===== RECORDS SUPPLIED

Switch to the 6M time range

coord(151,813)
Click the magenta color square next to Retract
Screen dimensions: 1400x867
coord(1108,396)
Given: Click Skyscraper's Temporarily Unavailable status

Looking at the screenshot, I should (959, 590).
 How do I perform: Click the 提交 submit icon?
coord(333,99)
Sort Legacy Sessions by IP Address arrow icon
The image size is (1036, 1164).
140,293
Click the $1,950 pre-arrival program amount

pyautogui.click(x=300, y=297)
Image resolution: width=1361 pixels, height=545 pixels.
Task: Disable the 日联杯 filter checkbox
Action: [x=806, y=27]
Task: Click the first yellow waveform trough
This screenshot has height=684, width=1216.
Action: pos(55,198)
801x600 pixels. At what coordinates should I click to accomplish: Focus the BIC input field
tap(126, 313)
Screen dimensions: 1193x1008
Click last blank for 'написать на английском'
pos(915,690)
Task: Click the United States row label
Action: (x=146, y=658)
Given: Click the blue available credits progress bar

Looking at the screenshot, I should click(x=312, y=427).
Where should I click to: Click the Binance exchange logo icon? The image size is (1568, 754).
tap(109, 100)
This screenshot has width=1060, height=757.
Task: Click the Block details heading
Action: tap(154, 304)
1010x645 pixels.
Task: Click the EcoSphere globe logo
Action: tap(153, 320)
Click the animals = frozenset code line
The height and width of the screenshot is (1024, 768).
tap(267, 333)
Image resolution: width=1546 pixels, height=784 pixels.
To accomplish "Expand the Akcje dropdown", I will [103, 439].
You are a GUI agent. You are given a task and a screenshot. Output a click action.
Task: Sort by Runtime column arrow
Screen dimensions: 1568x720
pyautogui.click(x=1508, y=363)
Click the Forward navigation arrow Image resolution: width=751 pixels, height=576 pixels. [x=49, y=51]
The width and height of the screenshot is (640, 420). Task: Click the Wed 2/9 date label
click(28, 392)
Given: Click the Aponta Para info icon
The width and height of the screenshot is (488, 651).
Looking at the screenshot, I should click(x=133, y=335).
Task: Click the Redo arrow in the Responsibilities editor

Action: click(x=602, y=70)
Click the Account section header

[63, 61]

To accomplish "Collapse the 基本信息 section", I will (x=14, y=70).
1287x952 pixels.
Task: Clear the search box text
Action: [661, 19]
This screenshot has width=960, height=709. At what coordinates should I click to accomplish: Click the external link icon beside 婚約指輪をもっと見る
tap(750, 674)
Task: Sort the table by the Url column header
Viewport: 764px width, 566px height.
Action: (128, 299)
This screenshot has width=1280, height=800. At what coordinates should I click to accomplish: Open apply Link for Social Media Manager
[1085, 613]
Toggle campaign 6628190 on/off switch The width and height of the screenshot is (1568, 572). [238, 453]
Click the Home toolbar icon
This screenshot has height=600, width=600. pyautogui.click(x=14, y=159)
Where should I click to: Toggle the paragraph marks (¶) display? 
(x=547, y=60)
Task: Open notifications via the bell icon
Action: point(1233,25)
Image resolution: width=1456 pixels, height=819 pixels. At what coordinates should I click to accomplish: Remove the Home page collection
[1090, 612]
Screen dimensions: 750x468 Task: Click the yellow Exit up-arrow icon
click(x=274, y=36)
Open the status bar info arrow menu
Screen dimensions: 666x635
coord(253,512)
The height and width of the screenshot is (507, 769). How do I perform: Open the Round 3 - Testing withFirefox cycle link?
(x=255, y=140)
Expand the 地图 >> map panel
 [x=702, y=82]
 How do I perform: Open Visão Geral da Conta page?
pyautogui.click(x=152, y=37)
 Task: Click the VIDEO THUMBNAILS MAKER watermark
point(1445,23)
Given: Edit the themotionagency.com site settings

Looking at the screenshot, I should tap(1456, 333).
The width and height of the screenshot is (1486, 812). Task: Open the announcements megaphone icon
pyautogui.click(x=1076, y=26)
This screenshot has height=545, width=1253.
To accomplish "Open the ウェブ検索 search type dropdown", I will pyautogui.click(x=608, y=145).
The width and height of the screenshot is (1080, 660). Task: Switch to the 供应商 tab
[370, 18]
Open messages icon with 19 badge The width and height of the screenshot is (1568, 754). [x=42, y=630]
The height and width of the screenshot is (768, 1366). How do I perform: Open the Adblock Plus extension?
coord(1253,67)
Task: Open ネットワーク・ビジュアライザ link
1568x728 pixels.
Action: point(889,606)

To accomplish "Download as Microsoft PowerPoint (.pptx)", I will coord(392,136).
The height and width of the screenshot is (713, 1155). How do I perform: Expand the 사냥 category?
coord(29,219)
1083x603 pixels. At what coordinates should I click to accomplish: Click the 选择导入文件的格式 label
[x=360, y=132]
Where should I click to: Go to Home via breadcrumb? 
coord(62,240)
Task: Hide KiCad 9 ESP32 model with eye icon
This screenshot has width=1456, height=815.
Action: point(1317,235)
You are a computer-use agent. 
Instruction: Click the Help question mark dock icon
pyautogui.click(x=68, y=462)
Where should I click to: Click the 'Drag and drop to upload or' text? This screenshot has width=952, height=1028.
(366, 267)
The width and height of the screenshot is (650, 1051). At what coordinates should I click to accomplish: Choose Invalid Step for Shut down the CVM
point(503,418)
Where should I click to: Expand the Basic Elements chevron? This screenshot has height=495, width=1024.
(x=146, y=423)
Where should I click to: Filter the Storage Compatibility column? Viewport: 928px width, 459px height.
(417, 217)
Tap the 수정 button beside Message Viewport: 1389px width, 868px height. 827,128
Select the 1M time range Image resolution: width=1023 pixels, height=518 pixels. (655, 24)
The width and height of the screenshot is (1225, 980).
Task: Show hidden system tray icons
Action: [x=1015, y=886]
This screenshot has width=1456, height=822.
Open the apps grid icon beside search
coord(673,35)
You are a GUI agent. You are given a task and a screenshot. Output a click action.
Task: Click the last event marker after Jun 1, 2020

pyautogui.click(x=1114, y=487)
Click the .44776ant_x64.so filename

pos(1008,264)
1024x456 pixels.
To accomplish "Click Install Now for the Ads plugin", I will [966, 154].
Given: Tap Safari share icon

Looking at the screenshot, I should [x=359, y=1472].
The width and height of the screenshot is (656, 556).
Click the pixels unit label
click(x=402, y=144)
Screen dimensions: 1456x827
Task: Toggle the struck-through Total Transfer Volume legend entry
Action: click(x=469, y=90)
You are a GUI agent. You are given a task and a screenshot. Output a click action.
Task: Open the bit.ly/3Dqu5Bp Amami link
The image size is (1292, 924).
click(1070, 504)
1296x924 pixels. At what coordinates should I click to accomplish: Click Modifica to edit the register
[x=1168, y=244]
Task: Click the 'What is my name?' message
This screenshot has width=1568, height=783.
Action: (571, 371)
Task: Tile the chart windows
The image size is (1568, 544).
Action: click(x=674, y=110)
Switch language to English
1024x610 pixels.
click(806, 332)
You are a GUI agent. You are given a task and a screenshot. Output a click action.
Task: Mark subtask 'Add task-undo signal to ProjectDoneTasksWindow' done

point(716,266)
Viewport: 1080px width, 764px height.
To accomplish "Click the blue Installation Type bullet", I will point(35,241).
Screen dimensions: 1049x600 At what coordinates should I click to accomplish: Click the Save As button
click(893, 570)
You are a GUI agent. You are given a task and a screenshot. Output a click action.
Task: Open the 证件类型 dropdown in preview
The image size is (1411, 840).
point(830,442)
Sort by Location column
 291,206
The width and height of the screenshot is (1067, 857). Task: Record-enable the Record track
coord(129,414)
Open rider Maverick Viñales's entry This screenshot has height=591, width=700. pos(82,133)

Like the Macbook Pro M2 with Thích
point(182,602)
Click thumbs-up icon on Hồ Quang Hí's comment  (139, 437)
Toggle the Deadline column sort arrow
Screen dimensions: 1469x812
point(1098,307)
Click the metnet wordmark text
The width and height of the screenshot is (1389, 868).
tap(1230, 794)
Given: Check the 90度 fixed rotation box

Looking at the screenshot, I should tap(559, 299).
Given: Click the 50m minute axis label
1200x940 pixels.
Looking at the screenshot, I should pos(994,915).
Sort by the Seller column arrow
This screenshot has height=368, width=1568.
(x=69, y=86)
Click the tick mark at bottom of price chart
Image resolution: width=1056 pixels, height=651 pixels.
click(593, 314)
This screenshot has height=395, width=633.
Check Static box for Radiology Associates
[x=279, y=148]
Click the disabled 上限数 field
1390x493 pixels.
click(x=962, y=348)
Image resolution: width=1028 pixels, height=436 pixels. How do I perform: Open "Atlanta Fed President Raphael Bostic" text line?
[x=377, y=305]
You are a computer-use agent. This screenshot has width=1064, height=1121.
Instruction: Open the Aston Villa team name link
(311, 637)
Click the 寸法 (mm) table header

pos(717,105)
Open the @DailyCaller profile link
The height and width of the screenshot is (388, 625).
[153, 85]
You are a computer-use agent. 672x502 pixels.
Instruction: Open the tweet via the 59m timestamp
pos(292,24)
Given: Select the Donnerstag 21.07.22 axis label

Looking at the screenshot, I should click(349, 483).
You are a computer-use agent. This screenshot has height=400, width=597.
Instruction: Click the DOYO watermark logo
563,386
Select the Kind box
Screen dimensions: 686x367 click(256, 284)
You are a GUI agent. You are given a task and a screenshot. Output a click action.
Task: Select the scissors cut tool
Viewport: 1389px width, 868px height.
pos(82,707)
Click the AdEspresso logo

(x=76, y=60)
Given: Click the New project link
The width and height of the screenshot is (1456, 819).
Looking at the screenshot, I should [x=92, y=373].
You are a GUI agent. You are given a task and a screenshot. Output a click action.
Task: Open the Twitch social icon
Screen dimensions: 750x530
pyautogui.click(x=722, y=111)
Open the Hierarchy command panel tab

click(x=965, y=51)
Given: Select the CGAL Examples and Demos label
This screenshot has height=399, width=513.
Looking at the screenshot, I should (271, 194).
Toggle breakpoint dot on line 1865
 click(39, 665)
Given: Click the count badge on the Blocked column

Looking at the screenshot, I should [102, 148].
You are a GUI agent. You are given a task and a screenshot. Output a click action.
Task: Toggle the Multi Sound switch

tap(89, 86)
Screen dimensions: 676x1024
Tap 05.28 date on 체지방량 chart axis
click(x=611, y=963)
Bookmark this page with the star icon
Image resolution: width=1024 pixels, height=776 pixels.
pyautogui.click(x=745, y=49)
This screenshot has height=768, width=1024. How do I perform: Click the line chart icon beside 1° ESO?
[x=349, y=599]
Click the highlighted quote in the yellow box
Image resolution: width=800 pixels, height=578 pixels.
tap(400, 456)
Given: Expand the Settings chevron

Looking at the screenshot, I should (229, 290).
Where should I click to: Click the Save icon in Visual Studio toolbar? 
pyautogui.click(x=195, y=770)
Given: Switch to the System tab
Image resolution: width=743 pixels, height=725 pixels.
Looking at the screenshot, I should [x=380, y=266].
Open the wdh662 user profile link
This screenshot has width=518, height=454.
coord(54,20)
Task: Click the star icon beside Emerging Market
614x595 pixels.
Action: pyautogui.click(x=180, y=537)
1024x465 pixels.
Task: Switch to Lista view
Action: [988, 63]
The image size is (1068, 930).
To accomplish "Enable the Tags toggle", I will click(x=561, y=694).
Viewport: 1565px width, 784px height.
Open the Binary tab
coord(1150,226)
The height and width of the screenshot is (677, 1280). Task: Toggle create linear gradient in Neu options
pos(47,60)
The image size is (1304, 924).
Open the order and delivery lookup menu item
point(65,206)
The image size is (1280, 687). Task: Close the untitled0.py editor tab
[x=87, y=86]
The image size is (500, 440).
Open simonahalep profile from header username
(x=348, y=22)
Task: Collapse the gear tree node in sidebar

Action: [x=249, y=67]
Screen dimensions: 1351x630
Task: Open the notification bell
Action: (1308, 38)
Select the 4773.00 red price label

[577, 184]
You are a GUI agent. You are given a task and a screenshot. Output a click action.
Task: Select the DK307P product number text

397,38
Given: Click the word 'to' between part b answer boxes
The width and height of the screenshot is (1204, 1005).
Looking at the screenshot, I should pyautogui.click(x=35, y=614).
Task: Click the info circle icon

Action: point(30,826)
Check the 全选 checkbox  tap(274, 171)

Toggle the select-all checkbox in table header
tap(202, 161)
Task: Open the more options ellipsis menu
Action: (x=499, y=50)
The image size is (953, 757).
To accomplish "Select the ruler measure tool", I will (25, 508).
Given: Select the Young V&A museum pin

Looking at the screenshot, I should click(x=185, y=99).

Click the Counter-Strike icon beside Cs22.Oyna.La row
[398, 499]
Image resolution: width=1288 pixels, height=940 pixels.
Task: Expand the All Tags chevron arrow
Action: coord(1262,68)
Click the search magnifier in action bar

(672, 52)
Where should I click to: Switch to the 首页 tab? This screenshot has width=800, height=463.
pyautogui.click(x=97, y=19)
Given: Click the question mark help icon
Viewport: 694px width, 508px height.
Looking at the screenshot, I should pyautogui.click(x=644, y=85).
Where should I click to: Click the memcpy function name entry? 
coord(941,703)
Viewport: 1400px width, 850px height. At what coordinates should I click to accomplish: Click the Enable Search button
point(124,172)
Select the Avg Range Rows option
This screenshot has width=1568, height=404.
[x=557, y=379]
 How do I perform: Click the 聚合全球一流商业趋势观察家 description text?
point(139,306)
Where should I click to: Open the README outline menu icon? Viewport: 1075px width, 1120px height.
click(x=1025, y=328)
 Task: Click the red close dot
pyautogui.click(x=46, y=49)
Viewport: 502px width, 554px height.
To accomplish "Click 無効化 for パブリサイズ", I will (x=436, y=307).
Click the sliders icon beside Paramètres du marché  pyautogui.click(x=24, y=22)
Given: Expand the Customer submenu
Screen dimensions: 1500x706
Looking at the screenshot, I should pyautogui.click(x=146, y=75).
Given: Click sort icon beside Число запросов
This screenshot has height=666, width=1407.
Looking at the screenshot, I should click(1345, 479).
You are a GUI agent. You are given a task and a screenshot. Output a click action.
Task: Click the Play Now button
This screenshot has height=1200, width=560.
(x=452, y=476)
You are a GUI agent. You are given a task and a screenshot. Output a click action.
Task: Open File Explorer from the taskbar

==========

▶ **TASK PROMPT**
Turn the entries in the part that opens with the line containing "I will coord(392,136)." and closes with the line containing "Tap the 수정 button" into a two-column CSV with the headers request and response, one row per request. Put its text and its answer each in a single quoted field, with line breaks replaced by spaces.

▶ **RESULT OF THIS EXERCISE**
request,response
"To accomplish ""Download as Microsoft PowerPoint (.pptx)"",","I will coord(392,136)."
"The height and width of the screenshot is (713, 1155). How do I perform: Expand the 사냥 category?","coord(29,219)"
"1083x603 pixels. At what coordinates should I click to accomplish: Click the 选择导入文件的格式 label","[x=360, y=132]"
"Where should I click to: Go to Home via breadcrumb?","coord(62,240)"
"Task: Hide KiCad 9 ESP32 model with eye icon This screenshot has width=1456, height=815.","Action: point(1317,235)"
"You are a computer-use agent. Instruction: Click the Help question mark dock icon","pyautogui.click(x=68, y=462)"
"Where should I click to: Click the 'Drag and drop to upload or' text? This screenshot has width=952, height=1028.","(366, 267)"
"The width and height of the screenshot is (650, 1051). At what coordinates should I click to accomplish: Choose Invalid Step for Shut down the CVM","point(503,418)"
"Where should I click to: Expand the Basic Elements chevron? This screenshot has height=495, width=1024.","(x=146, y=423)"
"Where should I click to: Filter the Storage Compatibility column? Viewport: 928px width, 459px height.","(417, 217)"
"Tap the 수정 button beside Message Viewport: 1389px width, 868px height.","827,128"